Relatività  del Tempo… Strana Meravigliosa Teoria” parafrasando Teoria e Poesia la considerazione vien da se: sembra ieri che ELENA ci lasciava eppure tante cose sono accadute; sembra ieri che ELENA ci ha lasciato eppure nulla è cambiato.

Già perché se da una parte da quel giorno mamma Graziella ha preso a cuore la sicurezza degli utenti a due ruote, fin da farne un Movimento che ha coinvolto più di 650 mila motociclisti, un Movimento che è stato ricevuto dal Ministro delle Infrastrutture e dei Trasporti, un Movimento che ha organizzato alla Fiera di Roma, un Convegno di risonanza nazionale, un Movimento sotto il nome di Elena  Aubry che  si preoccupa di difendere e tutelare i diritti dei motociclisti.

Dall’altra ci ritroviamo di fronte a delle Istituzioni, che per prerogativa dovrebbero fare ciò, immobili e silenti a tutto questo, che neanche sono riuscite a ripristinare quel tratto di manto stradale palcoscenico del tragico episodio: lì è ancora tutto come allora.

Domenica 5 per ricordare ELENA si è svolta una giornata dedicata a lei: nella sede del Calcio Sociale a Corviale è stata celebrata una Messa presieduta dal Vescovo di Civita Castellana, Monsignor Romano Rossi, davanti l’Altare allestito per l’occasione, tanti caschi posti dagli amici biker presenti, i tanti che hanno avuto occasione di essere suoi amici prima ed i tanti che lo sono diventati dopo; perché ELENA è sempre con noi anzi, anche grazie a mamma Graziella, oggi lo è ancor più di ieri.

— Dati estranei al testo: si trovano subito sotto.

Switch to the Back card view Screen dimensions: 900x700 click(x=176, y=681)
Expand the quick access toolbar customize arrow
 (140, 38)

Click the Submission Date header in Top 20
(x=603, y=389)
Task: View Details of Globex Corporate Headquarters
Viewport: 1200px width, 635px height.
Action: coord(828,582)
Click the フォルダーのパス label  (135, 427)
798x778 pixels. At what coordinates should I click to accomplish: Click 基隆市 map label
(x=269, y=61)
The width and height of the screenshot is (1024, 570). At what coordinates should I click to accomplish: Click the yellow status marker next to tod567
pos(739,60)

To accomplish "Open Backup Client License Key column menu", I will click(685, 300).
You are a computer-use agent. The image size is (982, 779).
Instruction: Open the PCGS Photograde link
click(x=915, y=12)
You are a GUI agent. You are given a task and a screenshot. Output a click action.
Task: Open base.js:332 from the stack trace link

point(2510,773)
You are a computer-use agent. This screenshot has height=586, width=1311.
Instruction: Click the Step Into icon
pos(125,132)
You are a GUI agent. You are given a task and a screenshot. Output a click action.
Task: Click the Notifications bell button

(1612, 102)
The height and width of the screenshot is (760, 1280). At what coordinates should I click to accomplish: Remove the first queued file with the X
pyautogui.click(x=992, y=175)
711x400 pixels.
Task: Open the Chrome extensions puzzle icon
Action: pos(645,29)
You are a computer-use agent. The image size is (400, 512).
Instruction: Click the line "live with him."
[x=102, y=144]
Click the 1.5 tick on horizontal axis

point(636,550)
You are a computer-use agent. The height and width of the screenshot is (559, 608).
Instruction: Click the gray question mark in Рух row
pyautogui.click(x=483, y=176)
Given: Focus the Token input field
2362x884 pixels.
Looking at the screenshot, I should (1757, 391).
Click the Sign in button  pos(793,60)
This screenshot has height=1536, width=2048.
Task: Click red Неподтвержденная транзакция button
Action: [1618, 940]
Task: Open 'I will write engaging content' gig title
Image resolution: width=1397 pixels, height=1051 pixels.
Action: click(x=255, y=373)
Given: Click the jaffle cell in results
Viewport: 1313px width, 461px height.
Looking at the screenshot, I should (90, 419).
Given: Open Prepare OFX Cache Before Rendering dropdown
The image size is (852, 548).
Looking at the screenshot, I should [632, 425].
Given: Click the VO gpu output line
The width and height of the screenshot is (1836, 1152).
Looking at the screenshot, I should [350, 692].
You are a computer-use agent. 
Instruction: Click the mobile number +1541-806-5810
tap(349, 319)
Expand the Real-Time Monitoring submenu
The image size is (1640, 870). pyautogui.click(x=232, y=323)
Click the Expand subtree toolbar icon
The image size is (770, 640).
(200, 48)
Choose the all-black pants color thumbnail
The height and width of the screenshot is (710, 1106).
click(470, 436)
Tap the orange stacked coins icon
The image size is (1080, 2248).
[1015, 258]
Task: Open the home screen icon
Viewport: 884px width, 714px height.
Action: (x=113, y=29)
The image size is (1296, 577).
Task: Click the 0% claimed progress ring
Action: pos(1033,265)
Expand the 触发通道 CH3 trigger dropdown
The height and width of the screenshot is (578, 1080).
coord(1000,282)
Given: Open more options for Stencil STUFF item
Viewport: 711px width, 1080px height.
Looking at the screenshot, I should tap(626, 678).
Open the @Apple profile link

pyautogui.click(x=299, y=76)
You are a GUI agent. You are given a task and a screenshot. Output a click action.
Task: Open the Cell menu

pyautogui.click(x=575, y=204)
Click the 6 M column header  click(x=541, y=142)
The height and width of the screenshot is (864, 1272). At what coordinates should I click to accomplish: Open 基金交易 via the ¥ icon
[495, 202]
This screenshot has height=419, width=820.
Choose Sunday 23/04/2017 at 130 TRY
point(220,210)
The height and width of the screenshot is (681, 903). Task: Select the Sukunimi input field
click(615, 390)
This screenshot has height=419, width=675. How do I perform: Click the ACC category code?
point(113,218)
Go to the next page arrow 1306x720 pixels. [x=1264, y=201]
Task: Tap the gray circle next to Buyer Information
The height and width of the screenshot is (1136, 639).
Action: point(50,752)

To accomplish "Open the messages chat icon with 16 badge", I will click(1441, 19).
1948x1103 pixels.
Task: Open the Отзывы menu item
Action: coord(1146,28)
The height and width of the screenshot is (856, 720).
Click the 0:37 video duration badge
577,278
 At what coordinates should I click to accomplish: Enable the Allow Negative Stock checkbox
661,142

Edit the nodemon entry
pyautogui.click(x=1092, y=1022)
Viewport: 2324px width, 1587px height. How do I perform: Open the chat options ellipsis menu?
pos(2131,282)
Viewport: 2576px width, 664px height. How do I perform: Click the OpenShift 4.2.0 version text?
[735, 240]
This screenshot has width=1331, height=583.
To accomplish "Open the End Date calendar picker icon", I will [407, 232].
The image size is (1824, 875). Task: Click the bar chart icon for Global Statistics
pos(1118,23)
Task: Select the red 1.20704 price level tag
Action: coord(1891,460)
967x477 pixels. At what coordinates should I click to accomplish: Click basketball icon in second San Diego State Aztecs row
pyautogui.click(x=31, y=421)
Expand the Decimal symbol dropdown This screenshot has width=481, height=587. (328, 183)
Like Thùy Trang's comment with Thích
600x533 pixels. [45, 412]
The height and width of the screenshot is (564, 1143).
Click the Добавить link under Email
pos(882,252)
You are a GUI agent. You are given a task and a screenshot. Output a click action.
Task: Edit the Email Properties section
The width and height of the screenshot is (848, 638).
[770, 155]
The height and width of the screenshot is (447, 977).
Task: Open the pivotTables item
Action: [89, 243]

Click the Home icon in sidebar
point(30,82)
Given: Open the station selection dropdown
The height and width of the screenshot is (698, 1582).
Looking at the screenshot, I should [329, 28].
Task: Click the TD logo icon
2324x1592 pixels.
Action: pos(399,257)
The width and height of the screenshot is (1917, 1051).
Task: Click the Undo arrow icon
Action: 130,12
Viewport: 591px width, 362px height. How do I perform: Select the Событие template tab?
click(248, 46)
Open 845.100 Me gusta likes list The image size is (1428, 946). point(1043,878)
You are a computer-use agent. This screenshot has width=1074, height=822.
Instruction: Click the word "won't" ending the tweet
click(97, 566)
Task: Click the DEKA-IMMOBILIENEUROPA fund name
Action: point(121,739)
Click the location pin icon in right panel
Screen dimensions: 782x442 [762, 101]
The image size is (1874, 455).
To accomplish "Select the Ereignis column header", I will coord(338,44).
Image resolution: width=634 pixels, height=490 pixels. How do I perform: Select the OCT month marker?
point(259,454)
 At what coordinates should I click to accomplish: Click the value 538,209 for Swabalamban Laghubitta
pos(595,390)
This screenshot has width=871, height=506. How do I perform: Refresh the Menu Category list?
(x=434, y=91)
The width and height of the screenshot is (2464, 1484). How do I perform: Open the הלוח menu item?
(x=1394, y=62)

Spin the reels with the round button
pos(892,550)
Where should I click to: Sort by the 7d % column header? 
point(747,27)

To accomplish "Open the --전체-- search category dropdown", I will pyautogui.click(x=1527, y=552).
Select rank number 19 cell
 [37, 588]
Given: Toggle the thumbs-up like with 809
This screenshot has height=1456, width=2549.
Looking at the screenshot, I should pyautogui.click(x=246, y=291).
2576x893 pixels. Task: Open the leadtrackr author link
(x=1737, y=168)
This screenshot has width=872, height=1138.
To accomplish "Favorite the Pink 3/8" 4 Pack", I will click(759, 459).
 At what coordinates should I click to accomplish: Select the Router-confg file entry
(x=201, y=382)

Al termine della Cerimonia i motociclisti hanno sfilato in corteo per portare un mazzo di fiori ad Ostia nel luogo in cui Elena è caduta, un rombo di motori ha salutato la giovane ragazza.  Lei ha salutato noi tramite la sua bellissima foto.  Tanta commozione, qualche lacrima, ma nessuna tristezza infinita: ELENA è li con noi e noi siamo li per Lei… ciao giovane Angelo veglia su di Noi.